I knew Yo could only be a passing fad, and statistics seemed to bear me out: the app that reached 4th place by number of downloads from the U.S. App Store -- not in any particular category, mind you, but overall -- dropped to 269th place by Monday, according to App Annie.
Now I'm not so sure, however. About 10,000 people have signed up for usernames for a chat app that isn't even out yet: Emoj.li. It's an instant messenger app in which words are not allowed at all, -- not even "Yo" or "Hodor!" -- only emoji icons. The app's creators, Matt Gray and Tom Scott, list "Yo" as an inspiration for their product. "We weren't sold on it until we realized that usernames should be emoji too," the founders told Forbes in response to written questions. "At that point, we burst out laughing and realized we had to build it."
My username looks like this: . I suspect it will be difficult soon to get a two-character one: There are only 943,812 such permutations in a set of 972 characters (that's how many emoji there are in Unicode 7.0).
Apps for non-verbal communication have been created before, but they were meant for autistic children and other people who have difficulty getting their thought across through the use of words. Emoj.li is a communication tool for a growing group of people who dislike words or are no good with them: members of Generation Z, people born in the 1990's, talk in symbols (see Slide 35), and emoji are one of their first choices. 68 percent of schoolteachers say digital tools make students more likely to take shortcuts and put less effort into their writing, and why should they when a picture is worth a thousand words?
We old-fashioned verbal people can also have fun with emoji, turning our communication into an endless guessing game, devising elaborate emoji puzzles for verbose novels and complicated plot lines. Last year, the Library of Congress accepted the novel Emoji Dick, engineer Fred Benenson's remake of Herman Melville's masterpiece. And here's how Mashable.com has translated 20 great novels into emoji.

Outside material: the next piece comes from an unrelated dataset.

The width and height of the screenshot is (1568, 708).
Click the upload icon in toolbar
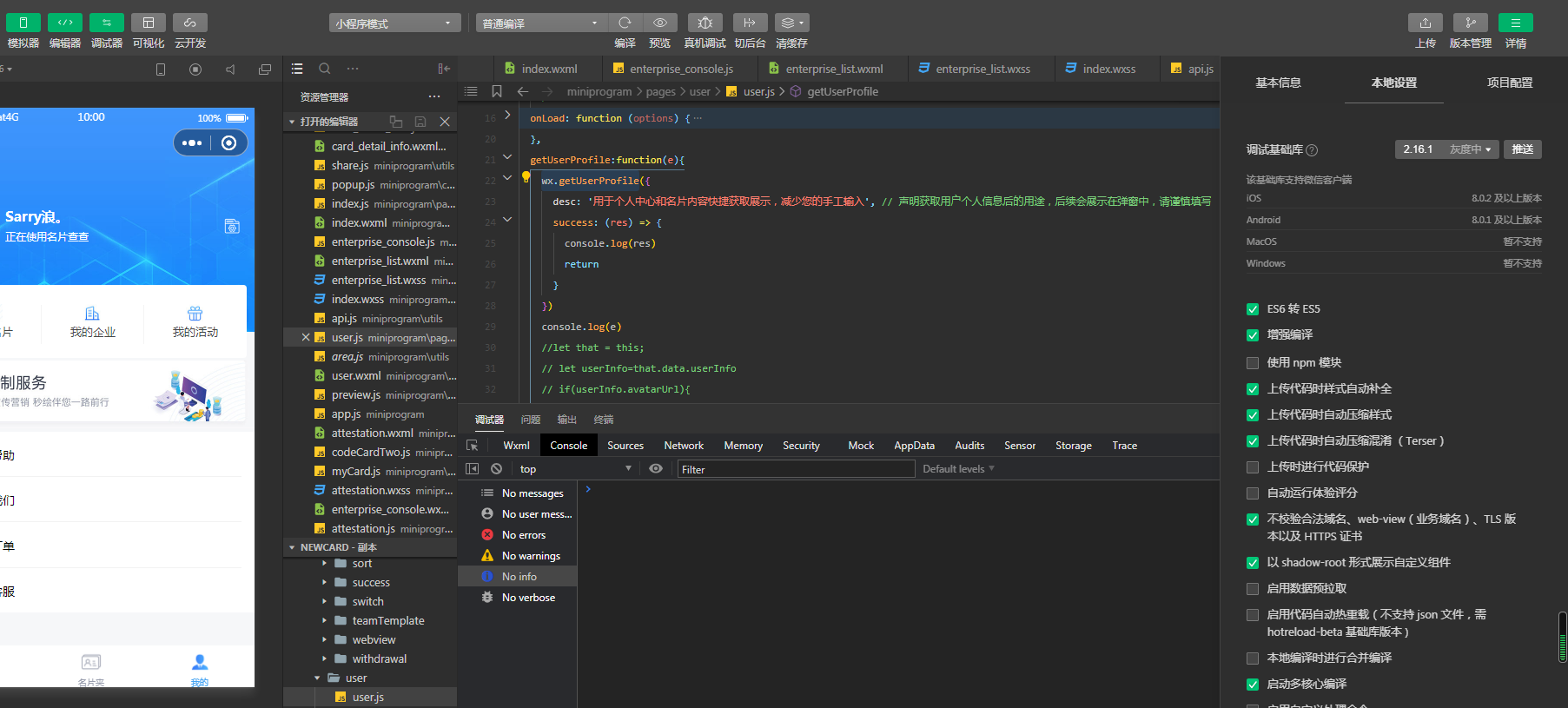click(1425, 23)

In other words, not only the verbally challenged can play this game, which is why I signed up. Well, also because my 11-year-old daughter uses more emoji than words in her text messages. She doesn't need the discipline of being unable to use anything else: that is her natural preference.
The speed with which we now communicate is driving us to simpler forms of interaction that dehumanize exchanges. Using pictures alone lends itself easily to the kind of mechanical mathematical analysis that natural languages have long resisted. When humans start communicating primarily in icons, computers will be much more likely to pass the Turing test because emoji messages are much more vague and open to interpretation than natural-language ones. Algorithms meant to discern emotions, too, will have an easier time of it: a smiley face is a smiley face,and a sad one is a sad one. Sarcasm can be expressed with emoji, but there is a risk that even the person it is meant for will not get it.
I make money writing stories, so I'm a bit uncomfortable watching the zero-word trend develop. There is still room for hope, however: Perhaps a hybrid form of language that is part verbal and part pictorial can even be more expressive and nuanced than either of the two pure forms.